KEPUTUSAN Presiden RI, Joko Widodo, untuk tidak menunda lagi pelaksanaan Pekan Olahraga Nasional (PON) XX di Papua, tentu saja patut diapresiasi. Sesuai rencana, PON akan digelar pada 2-15 Oktober 2021. Event olahraga nasional ini sendiri telah ditunda dalam hitungan 362 hari, yang semestinya ia sudah dilaksanakan pada Oktober 2020.
Meskipun telah sempat ditunda, pusat pelaksanaan PON, yaitu Stadion Lukas Enembe, sudah diresmikan pada 23 Oktober 2020. Persiapan venue lainnya, yang sudah dijadwalkan, dan dimulai jauh-jauh hari, semestinya juga sudah bisa diselesaikan.
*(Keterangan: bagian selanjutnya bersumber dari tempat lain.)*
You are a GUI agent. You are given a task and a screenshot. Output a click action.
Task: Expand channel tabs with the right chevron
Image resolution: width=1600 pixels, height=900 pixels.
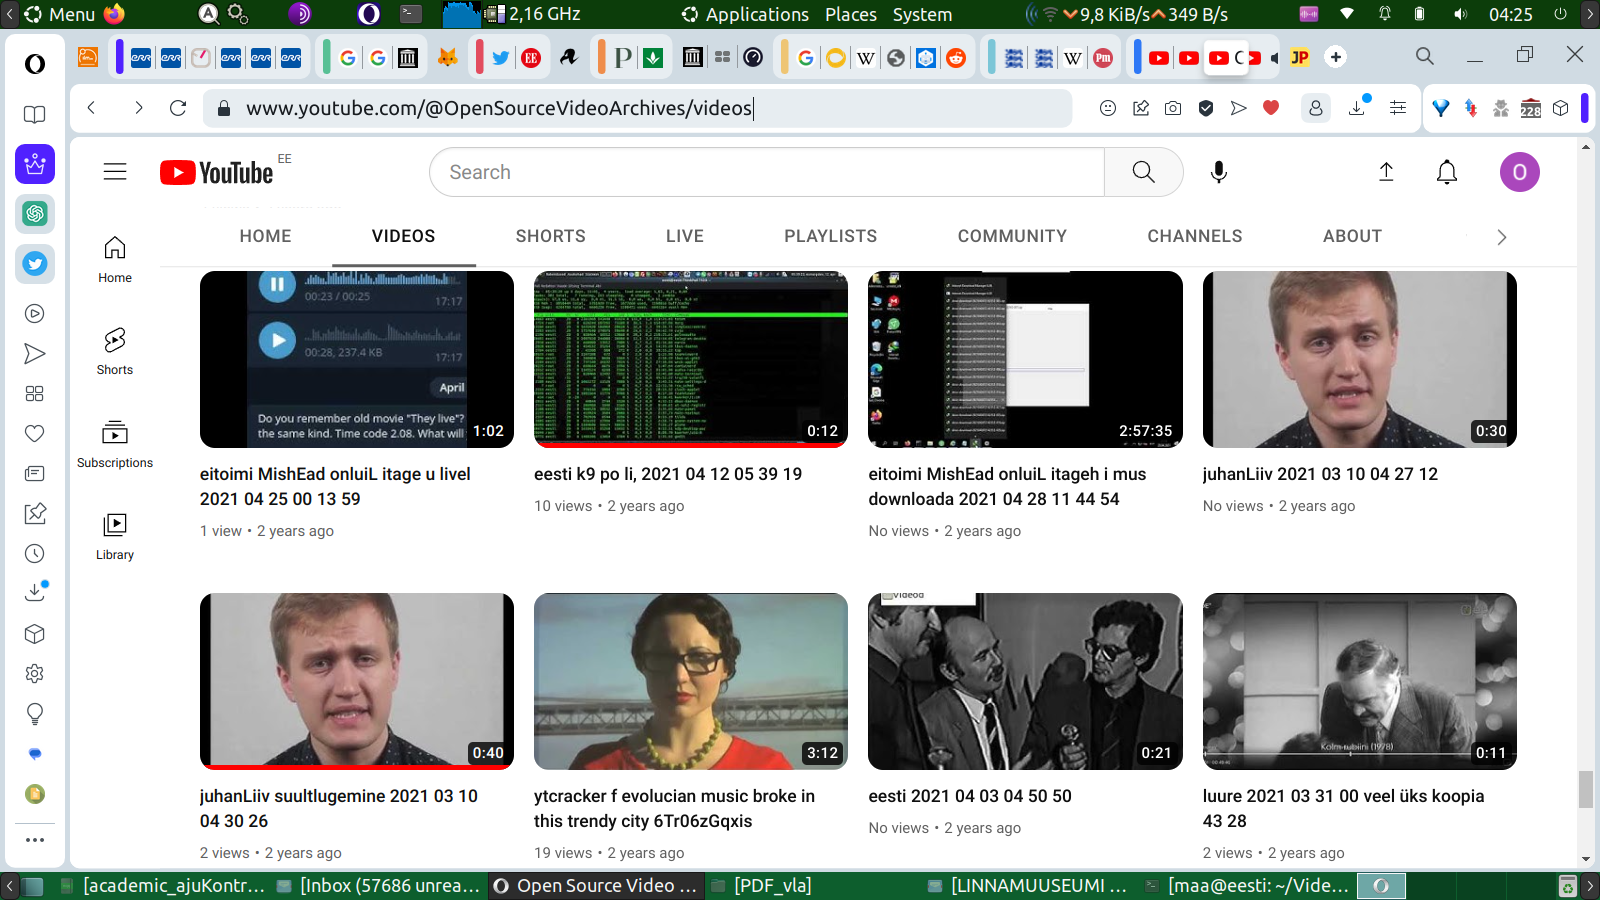point(1500,237)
Apalagi, jika mengingat telah terjadi penundaan kurang lebih setahun lamanya.
Di sisi lain, permintaan penundaan Pekan Olahraga Nasional (PON) Gubernur Papua sekaligus Ketua Umum PB PON ke-20, Lukas Enembe, pada 24 Februari 2021 tentu saja bisa dipahami. Alasan pertama, pandemi covid-19 belum bisa dikatakan telah terkendali, dan kedua, PON merupakan pesta rakyat yang sebaiknya bisa dinikmati masyarakat secara langsung (fisik) dan bukan virtual.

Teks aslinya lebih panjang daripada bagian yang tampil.